Lord Justice Sedley said that the respondent contended that the Act contained a self- contained code which gave parents much firmer rights, and which made section 9 redundant, in special educational needs cases.

Paragraph 3(3) of Schedule 27 made it mandatory for the statement of special educational needs to name the school preferred by the parents unless it was unsuitable for the child or incompatible with the efficiency of the school or the efficient use of resources.

Although that was in far stronger terms than the provisions of section 9 of the Act, which established no more than an obligation to have regard for a general principle of parental preference, qualified likewise by considerations of efficiency and expense, paragraph 3(1) of Schedule 27 contained the limitation that the expressed preference for a child with special educational needs had to be for a school in the state sector, whether mainstream or special. That limitation did not, however, by necessary implication exclude the broader principle expressed in section 9.

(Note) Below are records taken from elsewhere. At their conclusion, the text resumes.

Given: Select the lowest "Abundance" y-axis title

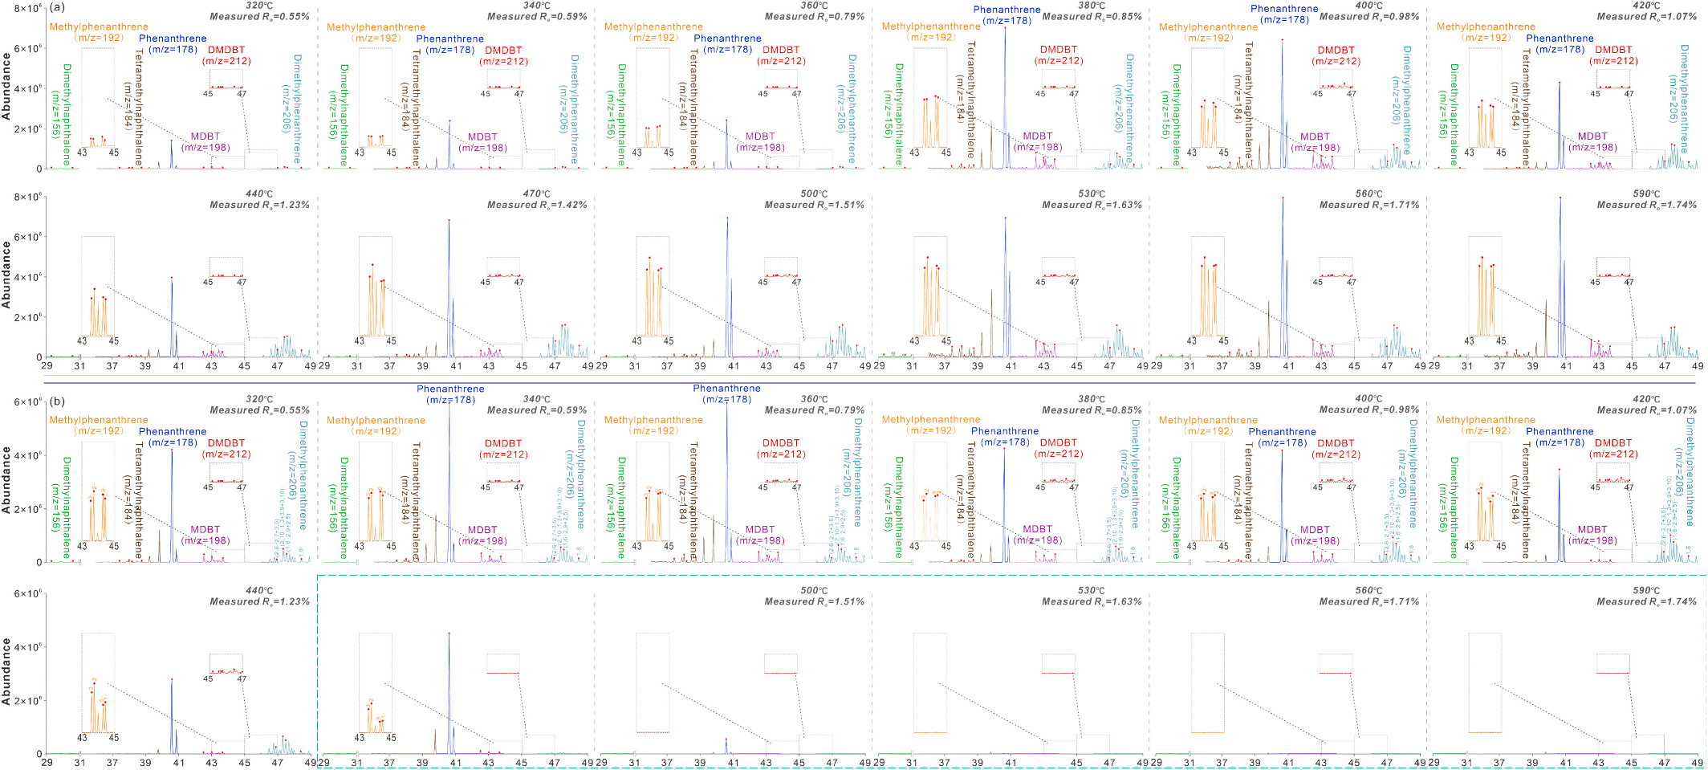Looking at the screenshot, I should 6,671.
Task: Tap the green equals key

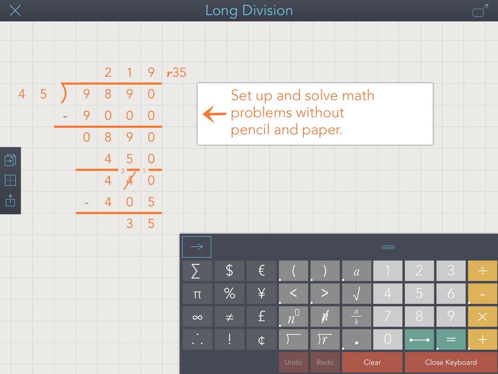Action: tap(451, 339)
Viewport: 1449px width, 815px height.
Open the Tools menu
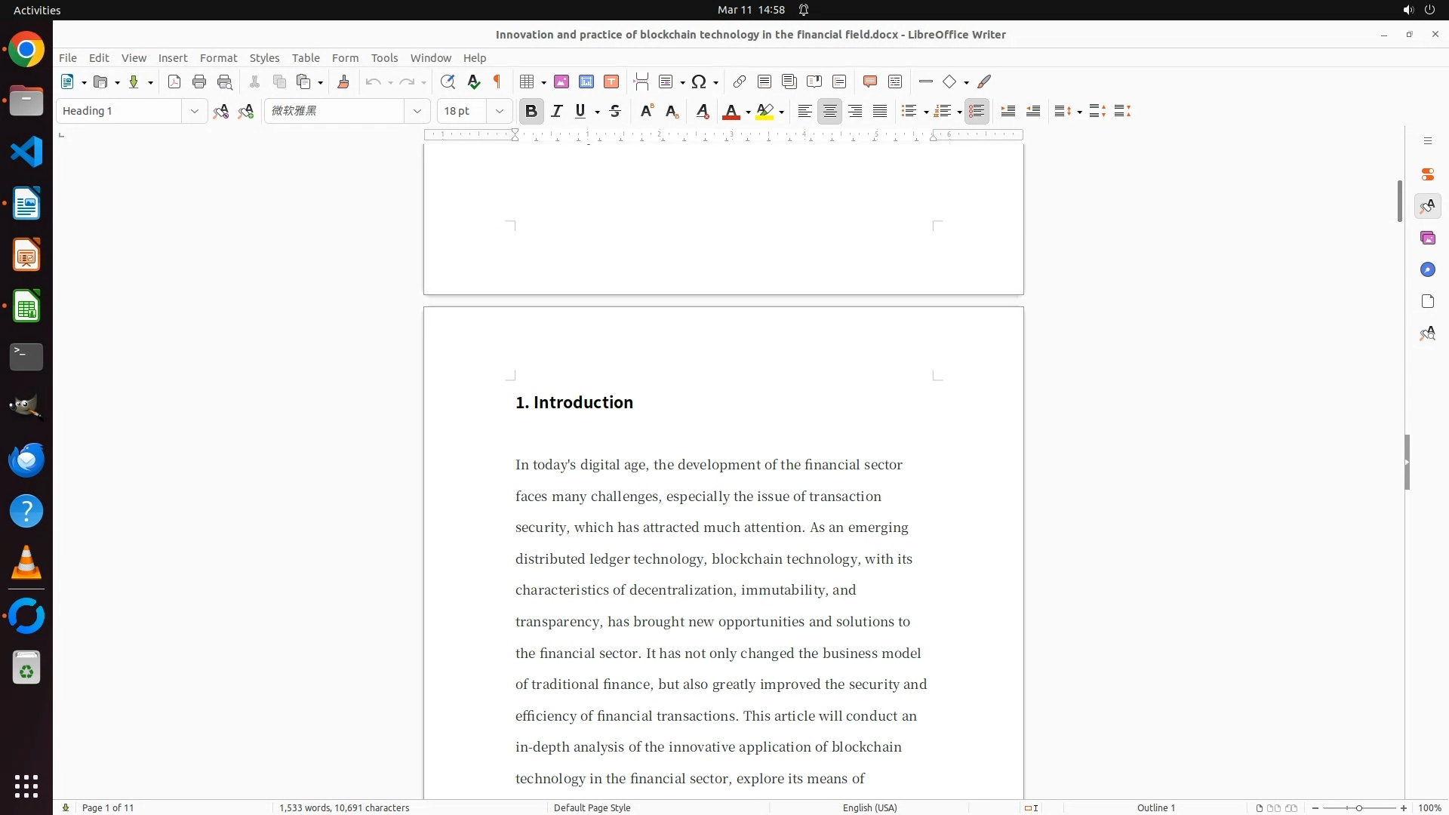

There was nothing in the Act to suggest that the general principle that pupils were to be educated in accordance with the wishes of their parents was intended to be disregarded in relation to children with special educational needs. The global effect of the Act was that in special educational needs cases a duly expressed parental preference for a state sector school was binding in the absence of a disqualifying factor, while an expressed preference for an independent school was to be considered, together with the reasons for it, in the light of the principle enunciated in section 9.

Notwithstanding that, the judge had been right in the present case to hold that the error of the tribunal, occurring as it had in a decision which had fully addressed the educational merits of the both the appellants' and the respondent's choices, could not have affected the outcome of the appeal.